Team: Our team consists of Ultan O’Broin, Niamh Kearns and myself. Ultan has a background in User Experience, Niamh in fashion design, and mine in graphic design, so between us we are bringing multiple perspectives for collaboration, and should bring the “potential of many more ideas being generated, new methods developed…creative and original designs produced.” (Who Is Involved in Interaction Design, 2019, p. p12)

Stanford School of Design outlines the five different ‘modes’ of design thinking. (Scott Doorley, 2018) I will apply these modes over the course of these blog posts to outline how our team used this method to solve problems at each stage of our design process. We’re analysing Microsoft Teams, with the goal of designing a paper prototype for a specific task completed in the application.

Stanford School of Design- Five Modes of Design Thinking

Mode One-Empathy

Empathy is the ability to understand and share feelings with another person, the foundation of human centred design. Through a process of ‘observe’, ‘engage’ and ‘immerse’, our team were able to empathise with the users of Microsoft Teams in a genuine way. This allows us to see issues from the users point of view, feel their struggles, know their motivations, and ultimately, design the right product for the right problem.

Mode Two- Define

The ‘define’ stage seeks to specify exactly what the problem you’re trying to solve is, using insights gained through empathy work. “More than simply defining the problem, your Point of View is a unique design vision that is framed by your specific users.” . (Scott Doorley, 2018) We define through a problem statement because it focuses on the user issue at hand, which on review at a later stage, helps us see if we’ve created the right solution.
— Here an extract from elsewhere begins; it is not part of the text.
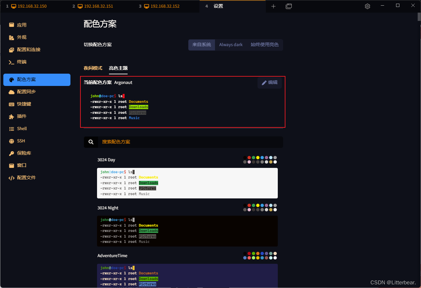Switch to the 亮色主题 tab
421x288 pixels.
118,68
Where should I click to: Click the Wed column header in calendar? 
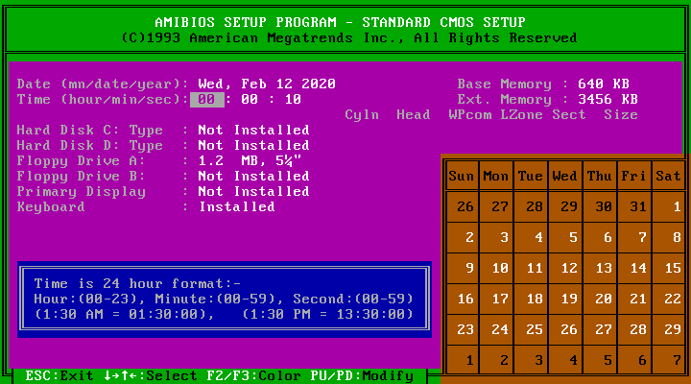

We conducted a heuristic evaluation of Teams, to examine its usability so we can ‘immerse’ ourselves in our users experience. Nielson’s ten heuristics was used as a guide to better understand the pros and cons of this app. (Nielsen, 1994) You can see what we discovered here and here.

One of two Heurisitc Analysis our team conducted

We wanted to ‘observe’ how a first time user would react to the application, so conducted a usability test. I completed it with my mother, asking her to complete a task (send a message), and watched as she spoke through her process. Watching someone who isn’t as literate-in-computers as our team struggle across the interface illustrated the many issues of this app. The next goal is to showcase the results from this in ways that retain the sense of empathy developed.
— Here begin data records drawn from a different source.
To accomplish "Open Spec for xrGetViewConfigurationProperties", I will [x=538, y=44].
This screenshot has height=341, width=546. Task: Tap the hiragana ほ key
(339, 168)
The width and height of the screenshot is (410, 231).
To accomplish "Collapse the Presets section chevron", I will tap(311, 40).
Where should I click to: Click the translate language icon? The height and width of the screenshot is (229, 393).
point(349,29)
As a method of critique, the ten heuristics allowed us to put a structure on the struggles we experienced as a user of the app. I can now see that sharing my screen accidentally on a video call is a shortcoming of ‘error prevention’, and not entirely a result of my own ineptitude. I realise how important it is to understand who you are designing for. No matter how much you think you’ve understood a product, seeing a different kind of person to yourself use it will bring a greater understanding. I could see flaws in the app from using it myself, but seeing it from my mother’s perspective changed my initial evaluation of the app, and helped build empathy for the students who have to suffer through Teams.

One of two Task Models completed of Microsoft Teams

Challenges Faced: It is worth noting that we are starting this process in the middle of a pandemic. This has implications on how we will approach our work, particularly in terms of face to face research. Often, the methods of research we will choose will be due to the restrictions we face, but it is my intention to always keep sight of best practice, and what we would be attempting in an ideal world.